- _Task description_: Repeat the material below with every "Instruction" changed to "Goal" and everything else left the same.

- _Data provided_:
- - - - -

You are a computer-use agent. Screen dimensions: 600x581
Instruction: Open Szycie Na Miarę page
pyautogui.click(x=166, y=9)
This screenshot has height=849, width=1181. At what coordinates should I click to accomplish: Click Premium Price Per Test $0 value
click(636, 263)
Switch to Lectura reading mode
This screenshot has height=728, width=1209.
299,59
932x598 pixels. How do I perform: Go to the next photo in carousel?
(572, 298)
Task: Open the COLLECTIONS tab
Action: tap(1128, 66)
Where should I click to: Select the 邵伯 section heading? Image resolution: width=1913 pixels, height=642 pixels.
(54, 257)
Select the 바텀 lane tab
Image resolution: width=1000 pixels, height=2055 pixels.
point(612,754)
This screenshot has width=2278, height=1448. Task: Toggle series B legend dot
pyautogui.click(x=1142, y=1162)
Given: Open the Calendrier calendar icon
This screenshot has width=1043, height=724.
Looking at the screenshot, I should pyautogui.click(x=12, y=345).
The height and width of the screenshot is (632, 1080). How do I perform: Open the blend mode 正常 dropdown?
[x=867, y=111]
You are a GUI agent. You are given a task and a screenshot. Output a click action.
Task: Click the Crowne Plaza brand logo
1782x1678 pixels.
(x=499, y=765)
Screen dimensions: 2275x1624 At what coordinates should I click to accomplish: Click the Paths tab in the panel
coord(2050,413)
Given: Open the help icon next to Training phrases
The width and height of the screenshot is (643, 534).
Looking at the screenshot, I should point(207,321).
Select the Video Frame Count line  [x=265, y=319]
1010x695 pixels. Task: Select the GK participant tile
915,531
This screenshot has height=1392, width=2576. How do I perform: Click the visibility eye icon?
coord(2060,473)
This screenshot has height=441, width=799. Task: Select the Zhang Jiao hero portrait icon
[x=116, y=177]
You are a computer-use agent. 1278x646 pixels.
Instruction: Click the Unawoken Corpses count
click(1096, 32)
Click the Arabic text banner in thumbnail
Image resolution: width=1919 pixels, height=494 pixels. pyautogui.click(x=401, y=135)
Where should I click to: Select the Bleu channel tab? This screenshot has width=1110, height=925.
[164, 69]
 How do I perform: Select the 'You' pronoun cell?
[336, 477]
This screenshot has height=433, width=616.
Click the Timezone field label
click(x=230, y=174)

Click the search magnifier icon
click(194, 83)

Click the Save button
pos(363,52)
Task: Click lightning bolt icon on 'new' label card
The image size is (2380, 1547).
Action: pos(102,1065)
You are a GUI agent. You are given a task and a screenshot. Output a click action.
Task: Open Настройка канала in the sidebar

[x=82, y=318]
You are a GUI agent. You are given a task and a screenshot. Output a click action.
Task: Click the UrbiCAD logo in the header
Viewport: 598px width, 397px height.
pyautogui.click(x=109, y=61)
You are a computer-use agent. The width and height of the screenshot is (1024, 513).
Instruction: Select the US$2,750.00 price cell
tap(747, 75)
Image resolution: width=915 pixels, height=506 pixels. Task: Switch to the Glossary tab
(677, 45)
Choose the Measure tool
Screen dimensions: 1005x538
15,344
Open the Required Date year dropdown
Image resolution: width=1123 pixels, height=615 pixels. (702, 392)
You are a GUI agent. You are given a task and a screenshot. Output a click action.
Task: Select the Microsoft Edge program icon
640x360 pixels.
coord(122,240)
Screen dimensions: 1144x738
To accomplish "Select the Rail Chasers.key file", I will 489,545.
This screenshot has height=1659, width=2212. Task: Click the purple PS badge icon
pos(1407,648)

- - - - -

- _Response for this exercise_:
You are a computer-use agent. Screen dimensions: 600x581
Goal: Open Szycie Na Miarę page
pyautogui.click(x=166, y=9)
This screenshot has height=849, width=1181. At what coordinates should I click to accomplish: Click Premium Price Per Test $0 value
click(636, 263)
Switch to Lectura reading mode
This screenshot has height=728, width=1209.
299,59
932x598 pixels. How do I perform: Go to the next photo in carousel?
(572, 298)
Task: Open the COLLECTIONS tab
Action: tap(1128, 66)
Where should I click to: Select the 邵伯 section heading? Image resolution: width=1913 pixels, height=642 pixels.
(54, 257)
Select the 바텀 lane tab
Image resolution: width=1000 pixels, height=2055 pixels.
point(612,754)
This screenshot has width=2278, height=1448. Task: Toggle series B legend dot
pyautogui.click(x=1142, y=1162)
Given: Open the Calendrier calendar icon
This screenshot has width=1043, height=724.
Looking at the screenshot, I should pyautogui.click(x=12, y=345).
The height and width of the screenshot is (632, 1080). How do I perform: Open the blend mode 正常 dropdown?
[x=867, y=111]
You are a GUI agent. You are given a task and a screenshot. Output a click action.
Task: Click the Crowne Plaza brand logo
1782x1678 pixels.
(x=499, y=765)
Screen dimensions: 2275x1624 At what coordinates should I click to accomplish: Click the Paths tab in the panel
coord(2050,413)
Given: Open the help icon next to Training phrases
The width and height of the screenshot is (643, 534).
Looking at the screenshot, I should point(207,321).
Select the Video Frame Count line  [x=265, y=319]
1010x695 pixels. Task: Select the GK participant tile
915,531
This screenshot has height=1392, width=2576. How do I perform: Click the visibility eye icon?
coord(2060,473)
This screenshot has height=441, width=799. Task: Select the Zhang Jiao hero portrait icon
[x=116, y=177]
You are a computer-use agent. 1278x646 pixels.
Goal: Click the Unawoken Corpses count
click(1096, 32)
Click the Arabic text banner in thumbnail
Image resolution: width=1919 pixels, height=494 pixels. pyautogui.click(x=401, y=135)
Where should I click to: Select the Bleu channel tab? This screenshot has width=1110, height=925.
[164, 69]
 How do I perform: Select the 'You' pronoun cell?
[336, 477]
This screenshot has height=433, width=616.
Click the Timezone field label
click(x=230, y=174)

Click the search magnifier icon
click(194, 83)

Click the Save button
pos(363,52)
Task: Click lightning bolt icon on 'new' label card
The image size is (2380, 1547).
Action: pos(102,1065)
You are a GUI agent. You are given a task and a screenshot. Output a click action.
Task: Open Настройка канала in the sidebar

[x=82, y=318]
You are a GUI agent. You are given a task and a screenshot. Output a click action.
Task: Click the UrbiCAD logo in the header
Viewport: 598px width, 397px height.
pyautogui.click(x=109, y=61)
You are a computer-use agent. The width and height of the screenshot is (1024, 513).
Goal: Select the US$2,750.00 price cell
tap(747, 75)
Image resolution: width=915 pixels, height=506 pixels. Task: Switch to the Glossary tab
(677, 45)
Choose the Measure tool
Screen dimensions: 1005x538
15,344
Open the Required Date year dropdown
Image resolution: width=1123 pixels, height=615 pixels. (702, 392)
You are a GUI agent. You are given a task and a screenshot. Output a click action.
Task: Select the Microsoft Edge program icon
640x360 pixels.
coord(122,240)
Screen dimensions: 1144x738
To accomplish "Select the Rail Chasers.key file", I will 489,545.
This screenshot has height=1659, width=2212. Task: Click the purple PS badge icon
pos(1407,648)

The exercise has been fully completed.